Ne kadar kolay küsüyoruz her şeye, herkese, hayata. Canımızın istediği olmadığında, kontrol edemediğimiz durumlarda, önemsenmediğimizi düşündüğümüzde, istediğimizi alamadığımızda, herhangi bir şeyi başaramadığımızda. Hep küsmeyi seçiyoruz. Dinlemeden, anlamaya çalışmadan, empati kurmadan, bütünde olup biteni görmeden, kendimize şefkat göstermeden.

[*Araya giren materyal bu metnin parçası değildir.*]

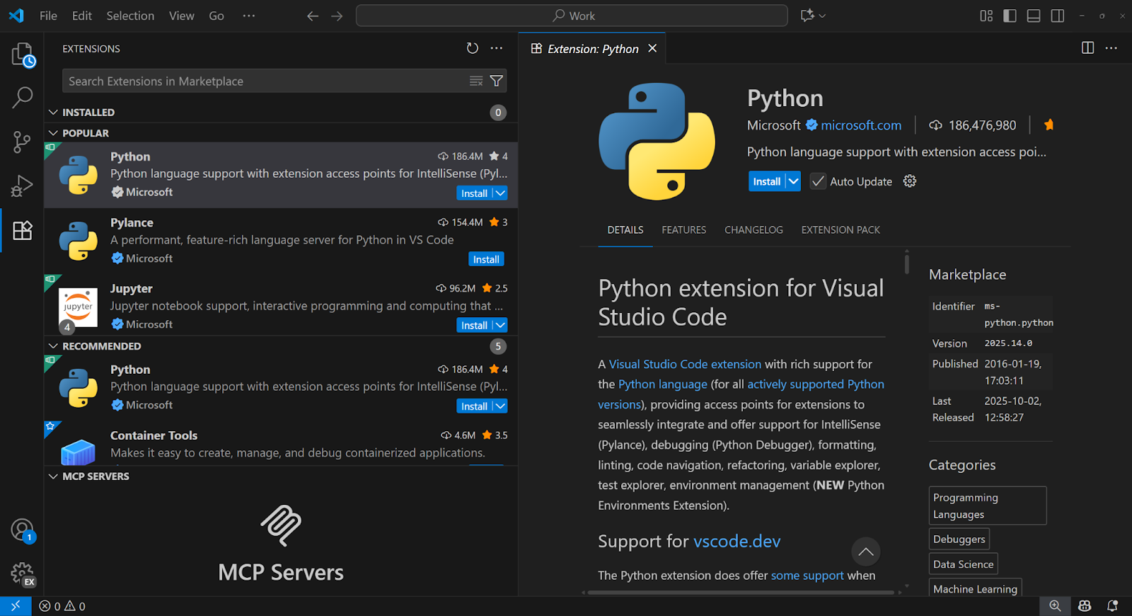Toggle the bottom panel layout button

pos(1034,16)
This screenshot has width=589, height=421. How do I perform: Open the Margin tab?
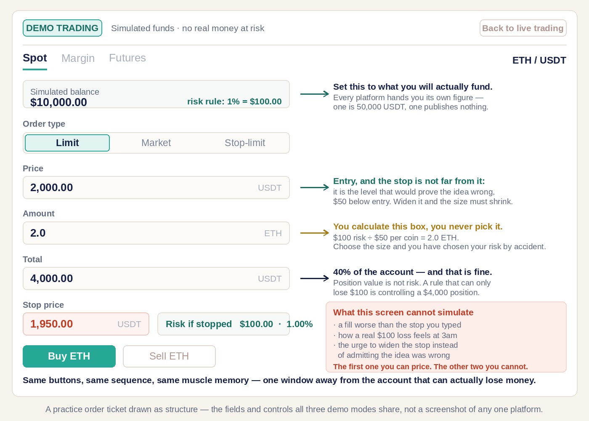pyautogui.click(x=78, y=58)
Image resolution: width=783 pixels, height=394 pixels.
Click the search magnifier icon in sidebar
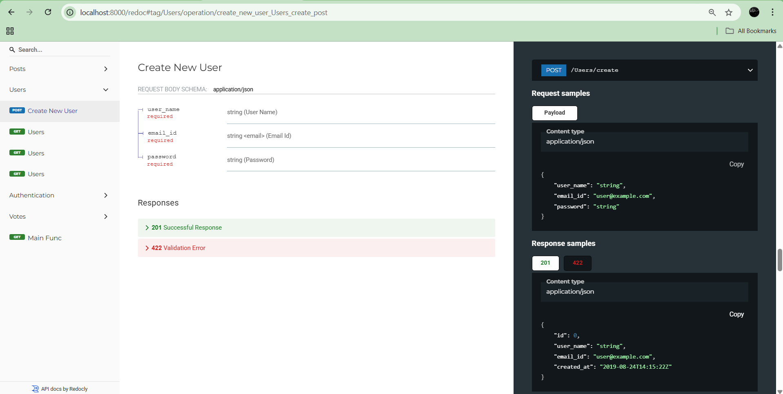(12, 49)
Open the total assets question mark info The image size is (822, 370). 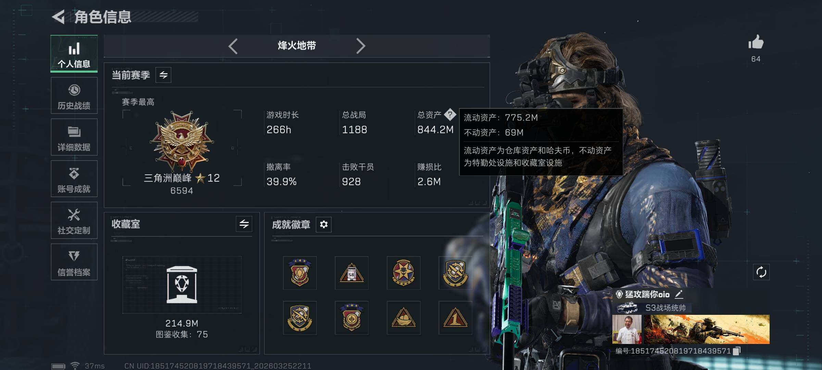[450, 114]
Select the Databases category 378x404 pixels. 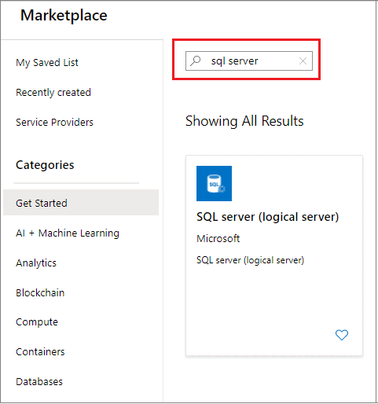(39, 381)
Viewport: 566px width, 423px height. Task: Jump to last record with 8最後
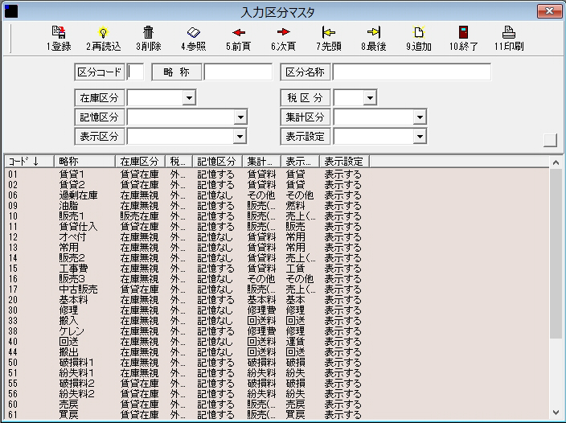pyautogui.click(x=373, y=33)
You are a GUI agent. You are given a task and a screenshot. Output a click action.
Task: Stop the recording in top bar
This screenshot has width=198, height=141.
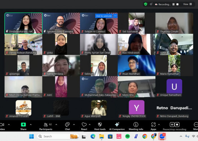(177, 4)
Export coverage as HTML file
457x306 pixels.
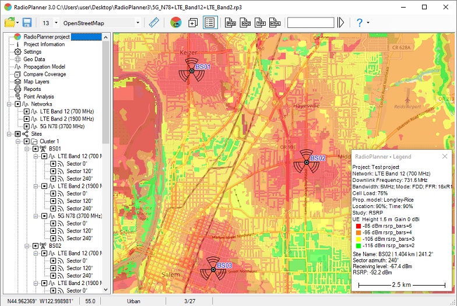[275, 22]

Bir taraftan da küstürmemeye uğraşıyoruz bizim için değerli olanları. Sözlere dikkat ederek, davranışları açıklamaya çalışarak, istediklerini biz istemesek bile yapmak için elimizden geleni yaparak.

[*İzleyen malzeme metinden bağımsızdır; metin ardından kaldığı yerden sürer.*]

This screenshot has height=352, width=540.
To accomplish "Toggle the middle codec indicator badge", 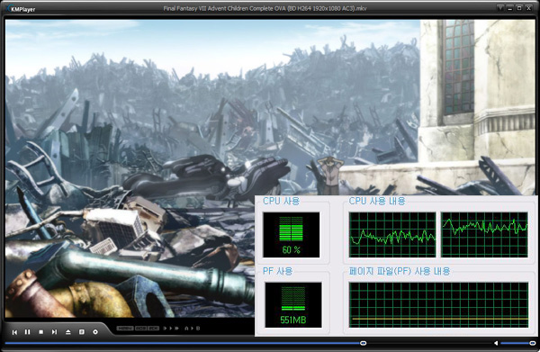I will pyautogui.click(x=141, y=329).
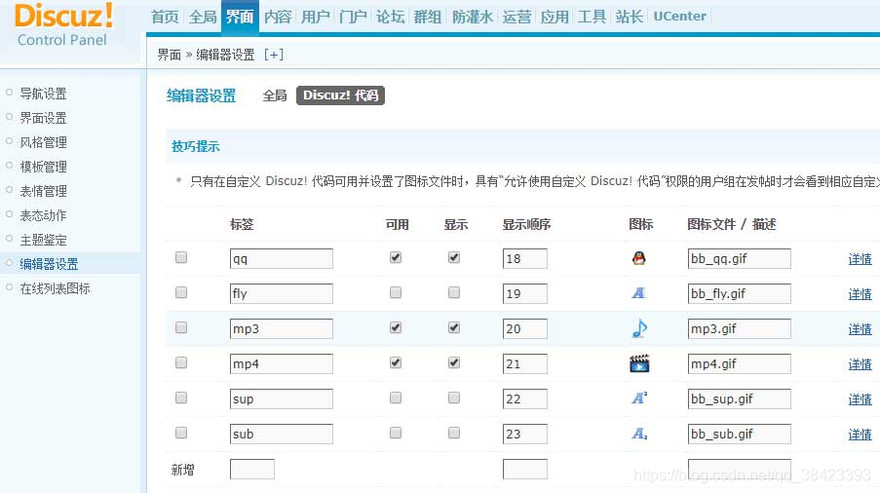Enable the 显示 checkbox for fly tag
880x493 pixels.
[453, 293]
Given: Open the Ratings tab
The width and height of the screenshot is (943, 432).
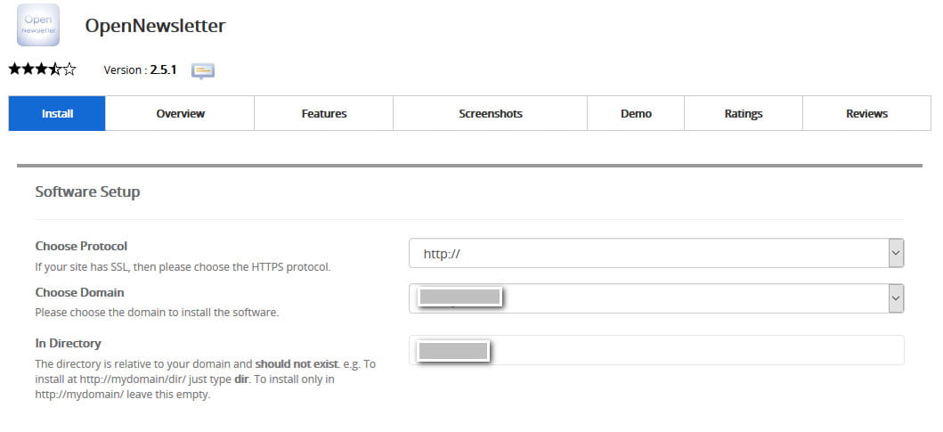Looking at the screenshot, I should [744, 113].
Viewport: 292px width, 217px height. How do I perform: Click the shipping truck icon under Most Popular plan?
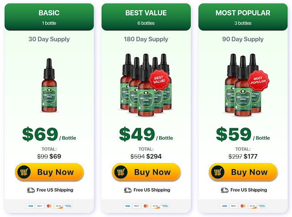(224, 190)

Peki, nedir bu dengesizliğin sebebi. Neden bazıları için acımasız olup küsen tarafken, bazıları için de kendimizi paralamamız? Cevap basit görünüyor aslında. Değer verdiklerimiz bizi önemsemeyenler, vermediklerimizse önemseyenler.
Önemsediklerimiz için önemsenmediğimizde kırılıyoruz ama küsemiyoruz. Kaybetmekten korkuyoruz belki de. Ne zamanki bizi önemsediklerini hissetmeye başlıyoruz işte o noktada tüm kırıldıklarımızın intikamını alır gibi küsüyoruz. Aynı durum bizi önemseyenler için de geçerli. Onların da bize küsebilme noktaları önemsemeye başladığımızı hissettikleri nokta.
Zaman zaman üzerine düşündüğüm bir konu bu. Temelinde ne olduğunu hep merak ettim. Standart kaçan kovalanır felsefesi ile açıklanacak kadar basit olmadığını düşünüyorum.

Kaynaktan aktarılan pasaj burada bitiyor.